Entries drawn from a collection:
## Begin
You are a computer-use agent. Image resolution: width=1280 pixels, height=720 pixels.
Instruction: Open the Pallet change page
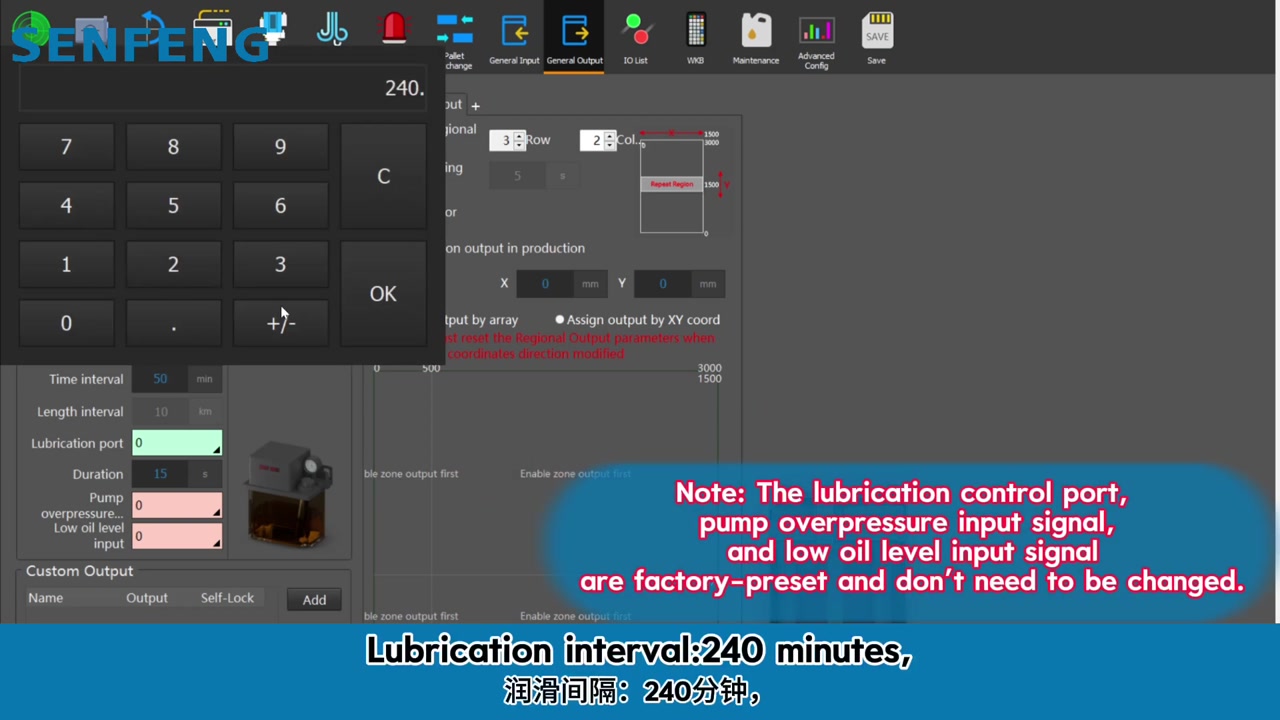tap(455, 38)
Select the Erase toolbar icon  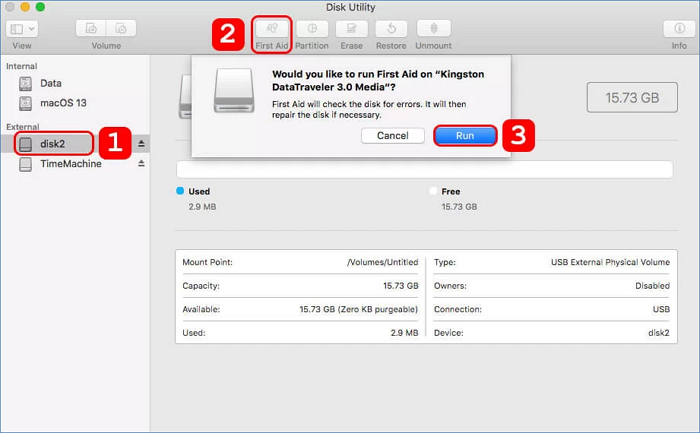(350, 30)
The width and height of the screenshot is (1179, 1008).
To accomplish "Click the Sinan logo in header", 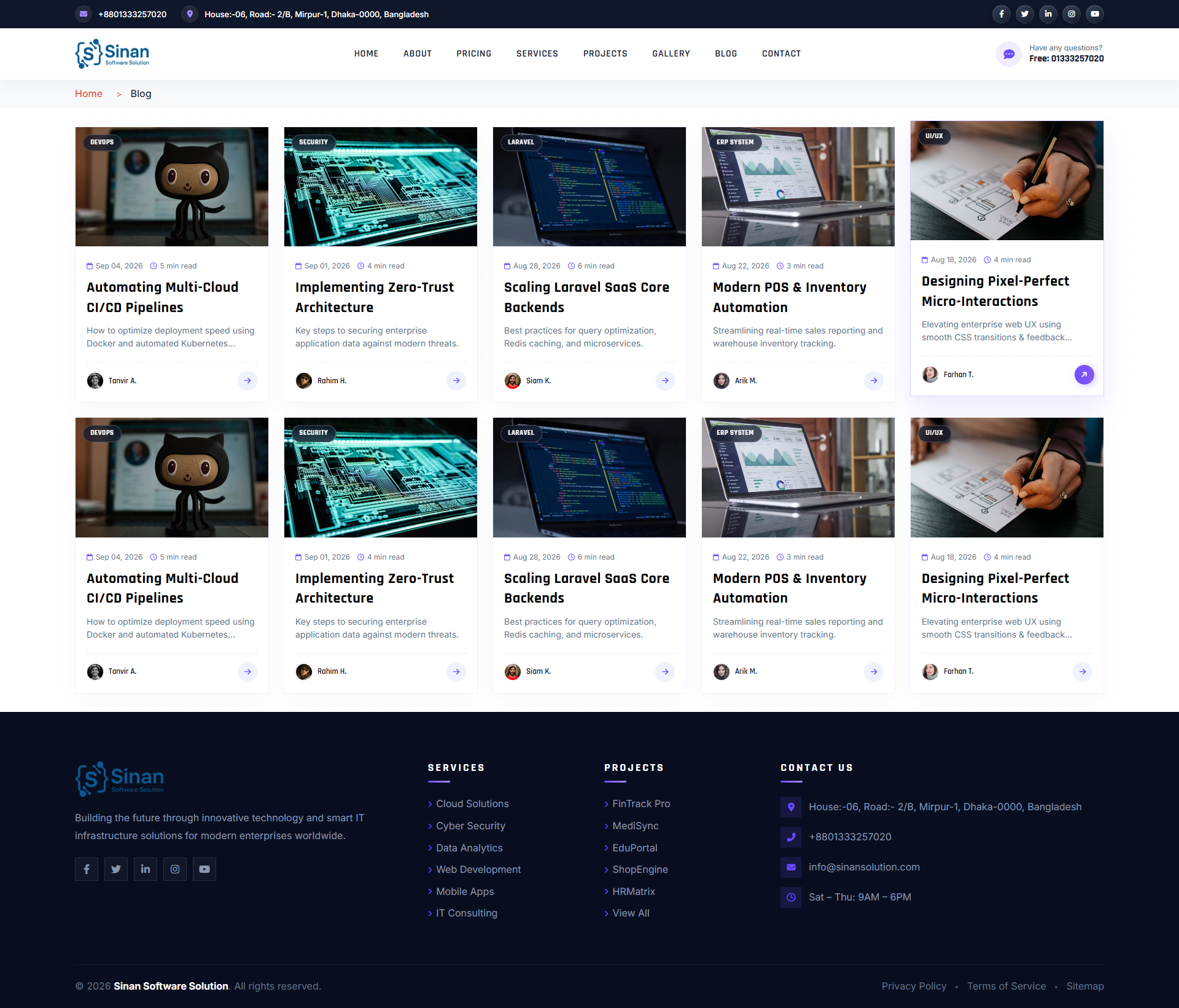I will point(112,54).
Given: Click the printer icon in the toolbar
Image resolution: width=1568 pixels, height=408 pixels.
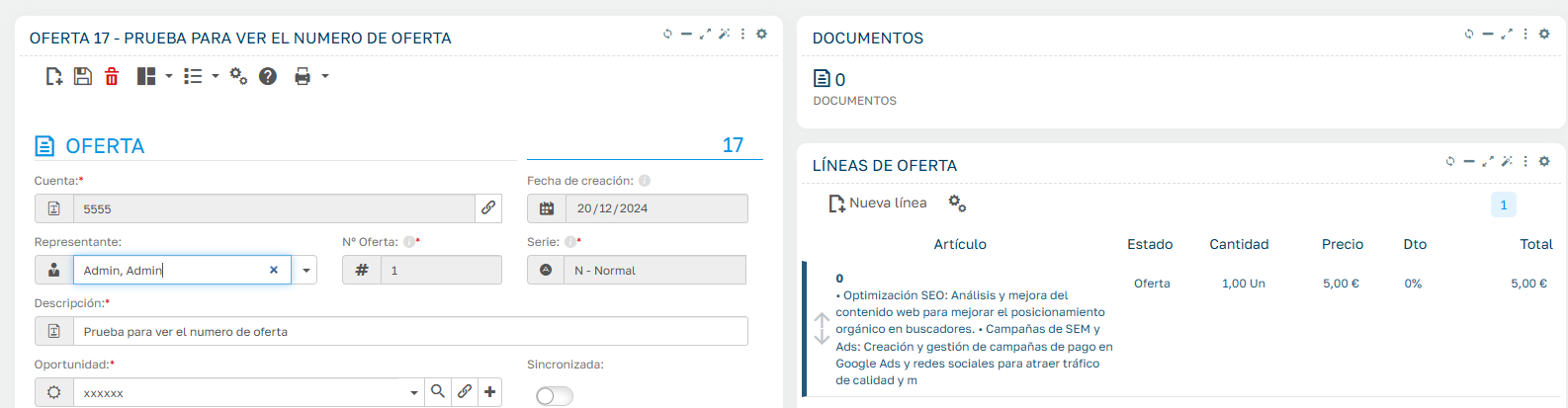Looking at the screenshot, I should 303,76.
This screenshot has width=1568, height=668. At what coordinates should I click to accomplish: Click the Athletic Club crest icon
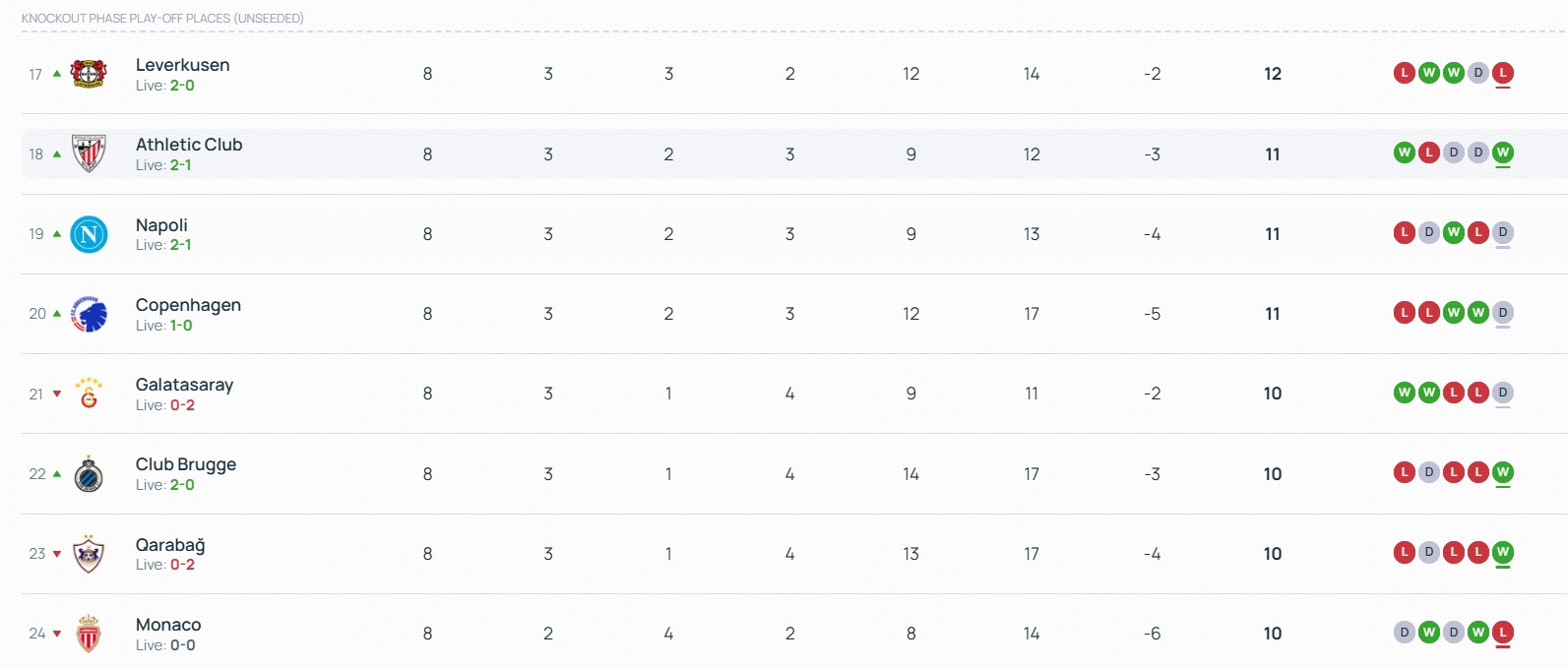click(x=89, y=153)
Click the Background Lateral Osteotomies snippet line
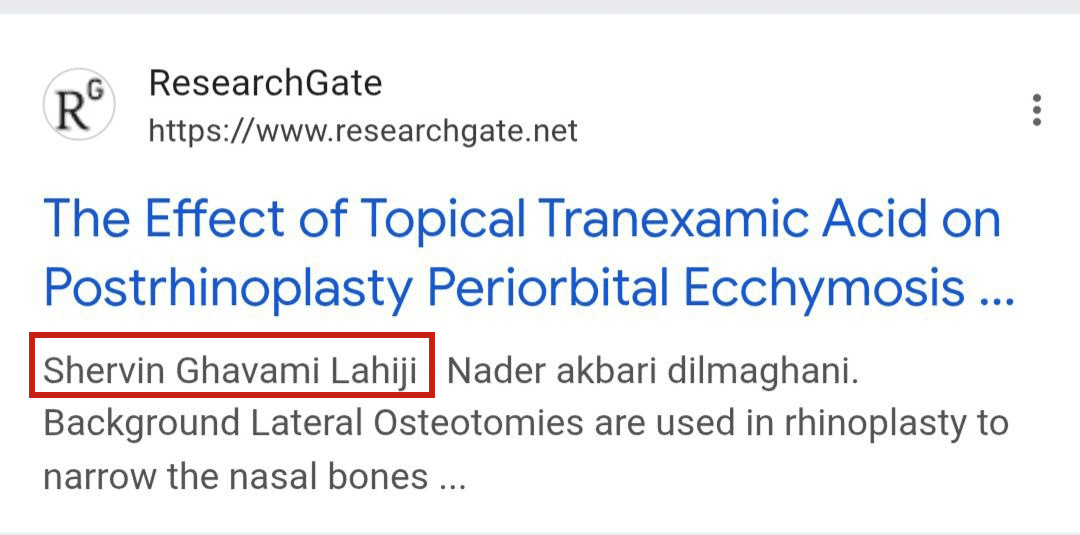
## End
◆ Problem statement: Write out the items word for word, starting at the line that contains "Given: Click the printer icon in the toolbar" and ending at the last line of the items. Leave the pictures out of your answer.

◆ Result:
Given: Click the printer icon in the toolbar
Image resolution: width=1568 pixels, height=408 pixels.
Looking at the screenshot, I should 303,76.
This screenshot has width=1568, height=668. At what coordinates should I click to accomplish: Click the Athletic Club crest icon
click(x=89, y=153)
Click the Background Lateral Osteotomies snippet line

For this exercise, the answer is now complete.